++++ Source material ++++

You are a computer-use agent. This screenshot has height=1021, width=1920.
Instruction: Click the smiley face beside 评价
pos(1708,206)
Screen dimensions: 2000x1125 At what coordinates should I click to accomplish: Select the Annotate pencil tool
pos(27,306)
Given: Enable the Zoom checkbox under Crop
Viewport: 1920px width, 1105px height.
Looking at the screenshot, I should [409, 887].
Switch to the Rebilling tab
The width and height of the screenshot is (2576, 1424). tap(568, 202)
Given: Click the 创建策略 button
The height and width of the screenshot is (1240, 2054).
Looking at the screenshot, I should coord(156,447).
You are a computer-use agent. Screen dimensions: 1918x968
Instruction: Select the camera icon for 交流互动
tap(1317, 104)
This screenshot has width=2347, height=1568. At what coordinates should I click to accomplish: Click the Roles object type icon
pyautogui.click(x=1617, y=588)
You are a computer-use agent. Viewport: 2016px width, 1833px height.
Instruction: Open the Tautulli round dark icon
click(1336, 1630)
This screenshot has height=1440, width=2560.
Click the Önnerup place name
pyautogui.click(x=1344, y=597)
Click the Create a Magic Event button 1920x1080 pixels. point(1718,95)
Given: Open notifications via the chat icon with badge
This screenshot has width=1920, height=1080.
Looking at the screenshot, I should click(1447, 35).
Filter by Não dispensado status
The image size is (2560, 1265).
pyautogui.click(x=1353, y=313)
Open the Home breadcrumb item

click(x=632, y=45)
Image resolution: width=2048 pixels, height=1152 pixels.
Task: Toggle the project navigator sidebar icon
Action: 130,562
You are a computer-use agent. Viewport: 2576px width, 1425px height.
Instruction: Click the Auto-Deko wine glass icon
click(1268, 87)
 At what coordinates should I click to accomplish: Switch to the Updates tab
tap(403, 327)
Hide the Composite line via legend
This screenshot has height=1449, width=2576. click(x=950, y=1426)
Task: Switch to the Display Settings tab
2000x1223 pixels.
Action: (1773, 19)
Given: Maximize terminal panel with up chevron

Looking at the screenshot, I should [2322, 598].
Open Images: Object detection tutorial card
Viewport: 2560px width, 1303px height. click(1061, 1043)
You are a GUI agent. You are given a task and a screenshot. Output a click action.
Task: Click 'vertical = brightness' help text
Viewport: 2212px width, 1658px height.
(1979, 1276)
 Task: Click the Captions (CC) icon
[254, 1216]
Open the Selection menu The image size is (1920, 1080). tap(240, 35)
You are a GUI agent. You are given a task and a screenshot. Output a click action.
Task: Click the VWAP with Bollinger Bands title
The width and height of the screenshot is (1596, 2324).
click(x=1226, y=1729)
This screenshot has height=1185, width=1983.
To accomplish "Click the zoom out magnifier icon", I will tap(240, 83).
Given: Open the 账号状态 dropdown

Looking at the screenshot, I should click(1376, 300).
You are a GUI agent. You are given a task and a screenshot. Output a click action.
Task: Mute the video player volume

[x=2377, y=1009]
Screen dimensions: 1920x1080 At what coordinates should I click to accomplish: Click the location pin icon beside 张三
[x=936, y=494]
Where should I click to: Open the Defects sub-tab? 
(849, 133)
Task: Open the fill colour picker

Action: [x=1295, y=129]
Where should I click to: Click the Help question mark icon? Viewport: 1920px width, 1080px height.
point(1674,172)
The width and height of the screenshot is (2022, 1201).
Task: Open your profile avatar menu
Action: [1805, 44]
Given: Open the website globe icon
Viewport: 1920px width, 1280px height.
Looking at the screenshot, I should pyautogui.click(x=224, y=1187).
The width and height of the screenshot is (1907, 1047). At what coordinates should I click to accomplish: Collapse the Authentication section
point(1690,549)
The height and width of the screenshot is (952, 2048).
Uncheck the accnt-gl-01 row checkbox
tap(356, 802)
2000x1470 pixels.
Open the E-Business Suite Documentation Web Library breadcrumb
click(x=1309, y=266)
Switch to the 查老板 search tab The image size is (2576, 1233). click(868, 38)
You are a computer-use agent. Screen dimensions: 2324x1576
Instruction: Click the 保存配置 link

++++

- **What this task involves**: Could you retype every line of the data exactly?

- **Output of the exercise**:
You are a computer-use agent. This screenshot has height=1021, width=1920.
Instruction: Click the smiley face beside 评价
pos(1708,206)
Screen dimensions: 2000x1125 At what coordinates should I click to accomplish: Select the Annotate pencil tool
pos(27,306)
Given: Enable the Zoom checkbox under Crop
Viewport: 1920px width, 1105px height.
Looking at the screenshot, I should [409, 887].
Switch to the Rebilling tab
The width and height of the screenshot is (2576, 1424). tap(568, 202)
Given: Click the 创建策略 button
The height and width of the screenshot is (1240, 2054).
Looking at the screenshot, I should coord(156,447).
You are a computer-use agent. Screen dimensions: 1918x968
Instruction: Select the camera icon for 交流互动
tap(1317, 104)
This screenshot has width=2347, height=1568. At what coordinates should I click to accomplish: Click the Roles object type icon
pyautogui.click(x=1617, y=588)
You are a computer-use agent. Viewport: 2016px width, 1833px height.
Instruction: Open the Tautulli round dark icon
click(1336, 1630)
This screenshot has height=1440, width=2560.
Click the Önnerup place name
pyautogui.click(x=1344, y=597)
Click the Create a Magic Event button 1920x1080 pixels. point(1718,95)
Given: Open notifications via the chat icon with badge
This screenshot has width=1920, height=1080.
Looking at the screenshot, I should click(1447, 35).
Filter by Não dispensado status
The image size is (2560, 1265).
pyautogui.click(x=1353, y=313)
Open the Home breadcrumb item

click(x=632, y=45)
Image resolution: width=2048 pixels, height=1152 pixels.
Task: Toggle the project navigator sidebar icon
Action: 130,562
You are a computer-use agent. Viewport: 2576px width, 1425px height.
Instruction: Click the Auto-Deko wine glass icon
click(1268, 87)
 At what coordinates should I click to accomplish: Switch to the Updates tab
tap(403, 327)
Hide the Composite line via legend
This screenshot has height=1449, width=2576. click(x=950, y=1426)
Task: Switch to the Display Settings tab
2000x1223 pixels.
Action: (1773, 19)
Given: Maximize terminal panel with up chevron

Looking at the screenshot, I should [2322, 598].
Open Images: Object detection tutorial card
Viewport: 2560px width, 1303px height. click(1061, 1043)
You are a GUI agent. You are given a task and a screenshot. Output a click action.
Task: Click 'vertical = brightness' help text
Viewport: 2212px width, 1658px height.
(1979, 1276)
 Task: Click the Captions (CC) icon
[254, 1216]
Open the Selection menu The image size is (1920, 1080). tap(240, 35)
You are a GUI agent. You are given a task and a screenshot. Output a click action.
Task: Click the VWAP with Bollinger Bands title
The width and height of the screenshot is (1596, 2324).
click(x=1226, y=1729)
This screenshot has height=1185, width=1983.
To accomplish "Click the zoom out magnifier icon", I will tap(240, 83).
Given: Open the 账号状态 dropdown

Looking at the screenshot, I should click(1376, 300).
You are a GUI agent. You are given a task and a screenshot. Output a click action.
Task: Mute the video player volume

[x=2377, y=1009]
Screen dimensions: 1920x1080 At what coordinates should I click to accomplish: Click the location pin icon beside 张三
[x=936, y=494]
Where should I click to: Open the Defects sub-tab? 
(849, 133)
Task: Open the fill colour picker

Action: [x=1295, y=129]
Where should I click to: Click the Help question mark icon? Viewport: 1920px width, 1080px height.
point(1674,172)
The width and height of the screenshot is (2022, 1201).
Task: Open your profile avatar menu
Action: [1805, 44]
Given: Open the website globe icon
Viewport: 1920px width, 1280px height.
Looking at the screenshot, I should pyautogui.click(x=224, y=1187).
The width and height of the screenshot is (1907, 1047). At what coordinates should I click to accomplish: Collapse the Authentication section
point(1690,549)
The height and width of the screenshot is (952, 2048).
Uncheck the accnt-gl-01 row checkbox
tap(356, 802)
2000x1470 pixels.
Open the E-Business Suite Documentation Web Library breadcrumb
click(x=1309, y=266)
Switch to the 查老板 search tab The image size is (2576, 1233). click(868, 38)
You are a computer-use agent. Screen dimensions: 2324x1576
Instruction: Click the 保存配置 link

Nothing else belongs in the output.